The Free Beacon also obtained emails and “internal data on student performance.”
A professor said in the article that while there are “good graduates” from UCLA, “a third to a half of the medical school is incredibly unqualified.”
UCLA’s admissions committee, under Dean Jennifer Lucero, a medical doctor, has pushed through under qualified minorities ahead of white and Asian applicants, the Free Beacon reported.
The decisions included in the article occurred prior to the Supreme Court’s ban on affirmative action last summer. California has banned affirmative action since voters approved a ballot proposition in 1996.
Lucero’s committee “gives black and Latino applicants a pass for subpar metrics, four people who served on it said, while whites and Asians need near perfect scores to even be considered,” the Free Beacon reported.
At the same time UCLA’s ranking has declined and some students are going through medical school without grasping basic knowledge.
From the story:
One professor said that a student in the operating room could not identify a major artery when asked, then berated the professor for putting her on the spot.

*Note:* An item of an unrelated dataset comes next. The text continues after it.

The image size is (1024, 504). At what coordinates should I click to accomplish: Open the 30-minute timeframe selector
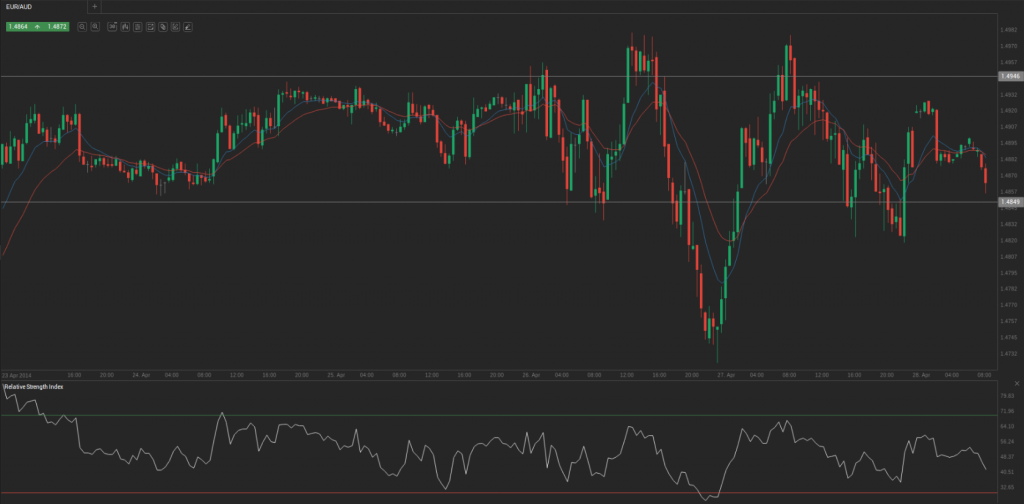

Another said that students at the end of their clinical rotations don’t know basic lab tests and, in some cases, are unable to present patients.
“I don’t know how some of these students are going to be junior doctors,” the professor said. “Faculty are seeing a shocking decline in knowledge of medical students.”
And for those who’ve seen the competency crisis up close, double standards in admissions are a big part of the problem.
“All the normal criteria for getting into medical school only apply to people of certain races,” an admissions officer said. “For other people, those criteria are completely disregarded.”
The story also alleges Lucero (pictured above) has “lashed out at officials who question the qualifications of minority candidates.”
In one instance, she reportedly “chewed out the committee and made members sit through a two-hour lecture on Native history delivered by her own sister,” after the committee rejected a “Native American applicant.”
The medical school has regularly embraced “diversity, equity, and inclusion,” including adding courses on “community service” and “social justice,” and providing less time for science courses, according to the Free Beacon.
George Mason University law Professor David Bernstein suggested there could be legal problems for UCLA.
“You’d have to go pretty far for me to say that a medical school should either be sued entirely out of existence or denied any additional federal funds, which would amount to the same thing,” he wrote on X.
“But if even half the allegations in this article are true, UCLA Medical School should cease to exist, and should be replaced by a new institution that (a) obeys the law; and (b) cares about the competence of the students it graduates.”